My other recurring pet peeve is Vera Farmiga’s wardrobe. The filmmakers are dreaming up all kinds of nonsensical shit. So why are they sticking so close to the facts regarding Lorraine Warren dressing like a Little House on the Prairie school marm??
OK, one more disappointment: They recast the role of daughter Judy. Sterling Jerins had played her from age 9 to 17 (with a quick detour to McKenna Grace in Annabelle Comes Home). Now when Judy finally has a meaty part, Sterling is out and Mia Tomlinson is in. At least the same guy has played Father Gordon five times, and the same guy has been Drew four times. And “Brad” from part I shows up at a barbecue.
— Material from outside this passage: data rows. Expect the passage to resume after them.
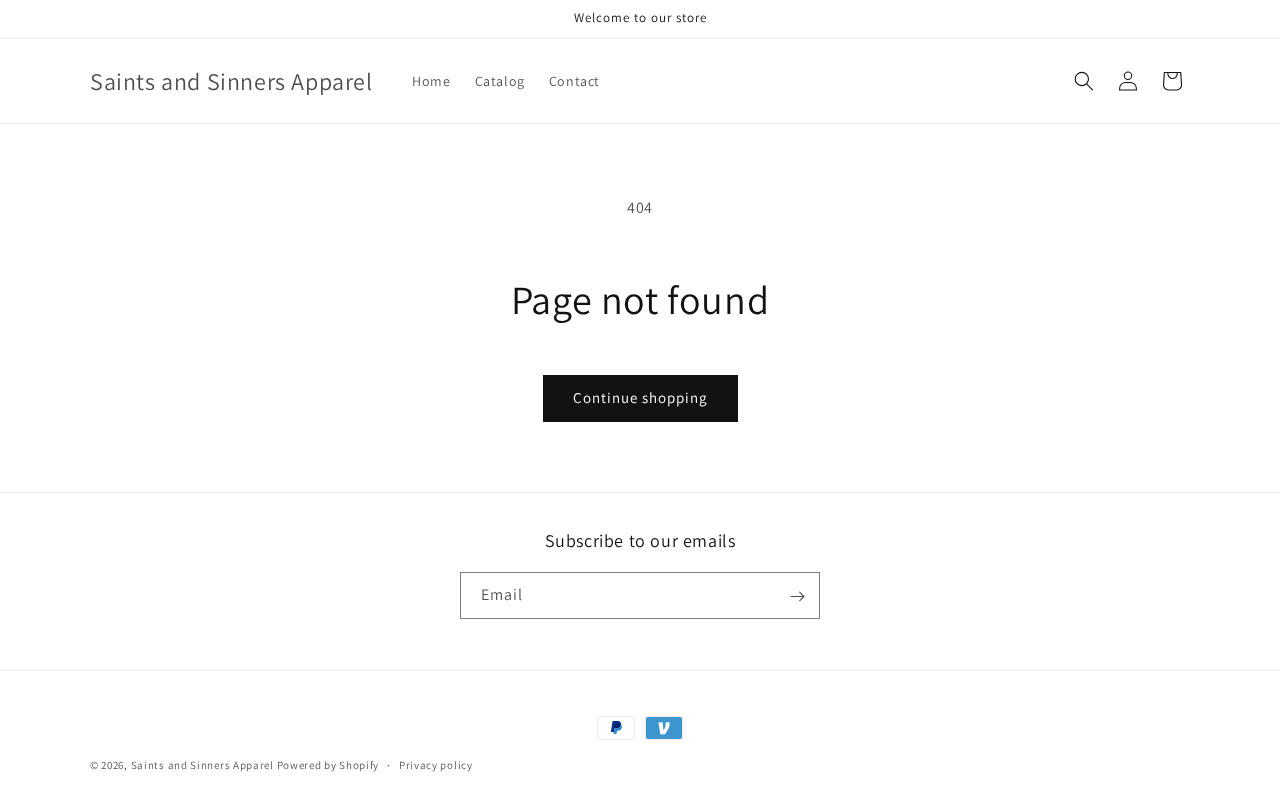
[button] (1084, 81)
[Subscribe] (797, 596)
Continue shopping (640, 397)
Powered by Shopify (328, 765)
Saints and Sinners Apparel (202, 765)
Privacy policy (436, 764)
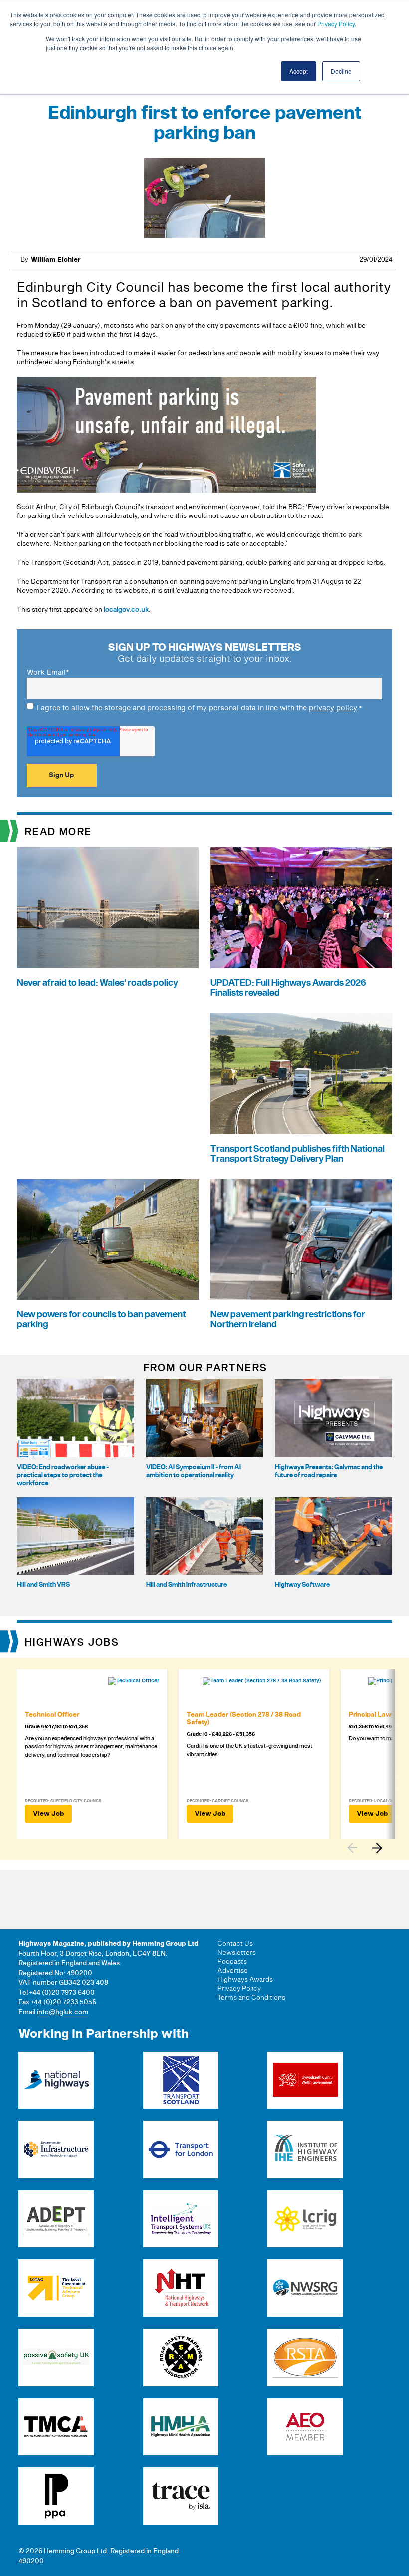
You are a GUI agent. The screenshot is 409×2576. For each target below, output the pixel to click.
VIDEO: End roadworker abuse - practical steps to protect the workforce (63, 1475)
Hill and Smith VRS (43, 1585)
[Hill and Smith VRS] (75, 1536)
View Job (48, 1814)
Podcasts (232, 1962)
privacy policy (333, 708)
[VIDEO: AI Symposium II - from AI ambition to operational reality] (204, 1418)
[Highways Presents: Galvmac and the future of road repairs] (333, 1418)
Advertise (232, 1971)
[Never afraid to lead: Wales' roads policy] (108, 907)
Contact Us (235, 1944)
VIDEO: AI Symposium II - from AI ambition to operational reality (193, 1471)
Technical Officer (52, 1714)
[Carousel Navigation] (369, 1848)
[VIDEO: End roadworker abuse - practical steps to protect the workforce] (75, 1418)
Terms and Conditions (251, 1998)
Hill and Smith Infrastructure (186, 1585)
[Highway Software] (333, 1536)
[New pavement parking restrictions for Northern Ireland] (301, 1239)
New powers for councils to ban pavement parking (101, 1319)
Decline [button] (341, 71)
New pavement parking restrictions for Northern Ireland (287, 1319)
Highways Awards (245, 1980)
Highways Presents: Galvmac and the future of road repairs (329, 1471)
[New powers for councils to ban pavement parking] (108, 1239)
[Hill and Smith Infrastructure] (204, 1536)
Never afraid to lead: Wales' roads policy (97, 983)
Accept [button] (298, 71)
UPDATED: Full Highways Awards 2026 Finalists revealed (288, 988)
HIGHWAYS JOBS (72, 1642)
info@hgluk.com (62, 2012)
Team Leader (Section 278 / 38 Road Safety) (244, 1718)
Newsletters (236, 1953)
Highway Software (302, 1585)
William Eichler (56, 260)
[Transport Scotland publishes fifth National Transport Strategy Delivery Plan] (301, 1073)
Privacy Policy (336, 23)
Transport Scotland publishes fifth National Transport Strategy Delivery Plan (297, 1154)
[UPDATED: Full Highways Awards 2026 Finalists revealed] (301, 907)
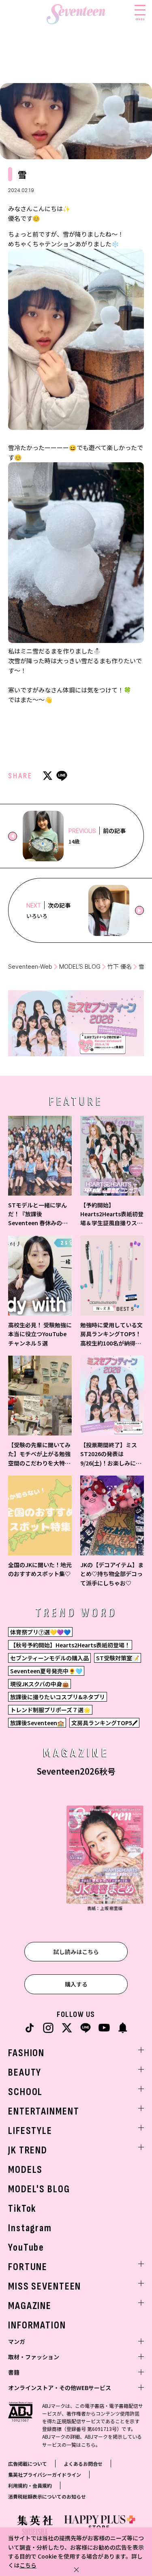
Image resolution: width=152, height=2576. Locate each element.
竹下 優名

All that aside, this installment is a lot of fun: good scares, a few laughs, some nice weird touches. It’s 1986 so the music is solid (including one of my fave raves, “A Girl in Trouble (Is a Temporary Thing)” by Romeo Void). The plot, if you care, has a family in Pennsylvania ending up with OMG the same mirror that tried to off baby Judy back in ’64! And very bad things start happening. Just when the Warrens thought they were out, the man in the mirror pulls them back in.
Last Rites has been positioned as the final flick in the Conjuring Universe (I still need to see The Nun II to be a completist), but it’s clear the Warrens are handing the torch to Judy and her beau Tony, and a quick Google reveals that they are the real-life co-directors of the New England Society for Psychic Research. Oh friggin’ great, she dresses like her mom.